YAOUNDE] Encore marginal aujourd’hui, le recyclage des déchets d’équipements électroniques et électriques (D3E) devrait connaître un développement rapide dans les prochaines années au Cameroun, avec la signature, le 19 mars 2019, d’une convention de partenariat entre le ministère de l’Environnement et le projet Weeecam.

Mis en œuvre depuis 2017 par Solidarité technologique (une association de droit français qui opère au Cameroun depuis 15 ans) en partenariat avec l’ONG La Guilde, le projet Weeecam se résume en une démarche d’industrialisation de l’activité de recyclage de déchets électroniques et électriques.

« Cette activité de recyclage a démarré en 2011 ; mais jusqu’ici, elle se faisait de façon artisanale », précise Boris de Fautereau, le représentant-résident au Cameroun de Solidarité technologique.

“Concrètement, on collecte les équipements, quand c’est possible, on les répare pour les revendre. Et quand ce n’est pas possible, on les démantèle en séparant toutes les matières pour pouvoir les recycler correctement.”
Boris de Fautereau, représentant-résident au Cameroun de Solidarité technologique.

« Avec Weeecam, nous allons pouvoir multiplier nos volumes de traitement par 100 en passant de 50 tonnes à 5.000 tonnes de déchets traités par an », ajoute ce dernier dans un entretien avec SciDev.Net.

Pour soutenir cette mutation, une unité industrielle est en cours d’implantation dans la ville de Douala. Au même moment, 12 autres centres de collecte des D3E ménagers vont être ouverts à Douala et Yaoundé, le premier ayant été inauguré à Yaoundé au cours de la cérémonie du 19 mars.

« Jusqu’ici, l’activité est faite à la main. Concrètement, on collecte les équipements, quand c’est possible, on les répare pour les revendre. Et quand ce n’est pas possible, on les démantèle en séparant toutes les matières pour pouvoir les recycler correctement », indique Boris de Fautereau.

Première du genre en Afrique centrale, cette opération est réalisée actuellement dans les locaux de l’association à Ewonkan, dans la banlieue est de Yaoundé.

Ici, dans un cadre discret, à l’abri du vacarme de la ville, le travail se fait à la chaîne suivant une procédure rigoureuse.

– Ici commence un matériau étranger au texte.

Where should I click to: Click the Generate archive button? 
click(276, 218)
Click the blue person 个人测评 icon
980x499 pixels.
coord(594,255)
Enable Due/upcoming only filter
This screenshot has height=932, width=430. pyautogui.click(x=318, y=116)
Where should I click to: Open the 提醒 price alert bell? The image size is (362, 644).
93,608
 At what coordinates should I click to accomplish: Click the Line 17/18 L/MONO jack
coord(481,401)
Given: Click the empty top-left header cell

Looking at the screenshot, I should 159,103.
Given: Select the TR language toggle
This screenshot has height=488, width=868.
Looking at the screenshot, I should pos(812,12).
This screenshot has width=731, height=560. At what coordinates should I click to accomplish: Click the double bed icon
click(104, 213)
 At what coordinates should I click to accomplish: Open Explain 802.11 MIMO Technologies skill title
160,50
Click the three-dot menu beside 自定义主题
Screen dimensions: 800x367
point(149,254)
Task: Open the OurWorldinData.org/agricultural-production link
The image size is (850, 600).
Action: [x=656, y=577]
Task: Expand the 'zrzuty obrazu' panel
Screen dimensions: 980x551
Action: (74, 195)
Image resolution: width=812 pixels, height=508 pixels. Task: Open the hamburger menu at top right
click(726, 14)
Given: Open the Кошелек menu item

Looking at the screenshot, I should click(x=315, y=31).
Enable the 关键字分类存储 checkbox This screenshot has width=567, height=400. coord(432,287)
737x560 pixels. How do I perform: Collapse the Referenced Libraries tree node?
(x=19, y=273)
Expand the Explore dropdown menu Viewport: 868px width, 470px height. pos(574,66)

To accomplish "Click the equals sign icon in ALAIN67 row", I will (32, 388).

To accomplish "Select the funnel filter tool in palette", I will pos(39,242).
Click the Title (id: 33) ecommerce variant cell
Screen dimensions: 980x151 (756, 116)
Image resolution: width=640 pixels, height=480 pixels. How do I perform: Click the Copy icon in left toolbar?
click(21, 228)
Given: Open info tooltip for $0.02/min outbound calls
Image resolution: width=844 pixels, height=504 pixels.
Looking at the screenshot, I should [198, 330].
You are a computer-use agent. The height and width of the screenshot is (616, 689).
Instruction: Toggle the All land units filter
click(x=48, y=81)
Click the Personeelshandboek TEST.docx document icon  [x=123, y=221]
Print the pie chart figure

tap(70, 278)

Tout commence par le point de collecte où les D3E sont réceptionnés et inventoriés. « Ils peuvent venir des apports volontaires des populations, ou de la collecte au porte-à-porte auprès des ménages ou des entreprises, réalisée par l’association à l’aide de différents types de véhicules », explique Éric-Martial Biyong, chef du point de collecte.

Une fois au point de collecte, les objets sont catégorisés, puis pesés et l’apporteur reçoit en retour une contrepartie financière qui tient compte aussi bien de la nature que du volume des équipements apportés et des matières qu’ils peuvent comporter.

« Nous essayons ici de classer les équipements par vague, par type et par modèle, ce qui nous permet d’obtenir la masse globale du lot », précise Martial Biyong.

Ces équipements sont ensuite acheminés à l’atelier, où ils font l’objet d’un inventaire plus détaillé et d’une inspection plus pointue qui débouchent sur le tri visuel.

« Le tri visuel permet de diviser les équipements ainsi reçus en deux groupes : d’un côté, ceux qui sont potentiellement revalorisables et de l’autre ceux qui vont être démantelés en vue du recyclage de leurs différents composants », explique Augustin Kenne, chef de l’espace de démantèlement.

Selon ses explications, les appareils susceptibles d’être revalorisés sont conduits à l’espace de reconditionnement situé à l’étage supérieur, où des techniciens essaient de les réparer pour qu’ils soient de nouveau utilisés.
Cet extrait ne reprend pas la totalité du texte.